*Short task:*
Quote the entries below word for word, starting with the line that contains "Task: Clear the search with X icon" and ending with the line that contains "This screenshot has width=1018, height=668.", both included.

*Entries provided:*
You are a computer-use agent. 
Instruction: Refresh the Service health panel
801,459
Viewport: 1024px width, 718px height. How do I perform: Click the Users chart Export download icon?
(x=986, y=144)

==

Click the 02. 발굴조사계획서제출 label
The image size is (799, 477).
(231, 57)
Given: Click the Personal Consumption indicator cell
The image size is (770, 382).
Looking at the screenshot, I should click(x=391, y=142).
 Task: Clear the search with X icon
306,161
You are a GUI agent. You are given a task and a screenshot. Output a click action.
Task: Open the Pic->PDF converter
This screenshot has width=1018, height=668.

*Solved problem:*
 Task: Clear the search with X icon
306,161
You are a GUI agent. You are given a task and a screenshot. Output a click action.
Task: Open the Pic->PDF converter
This screenshot has width=1018, height=668.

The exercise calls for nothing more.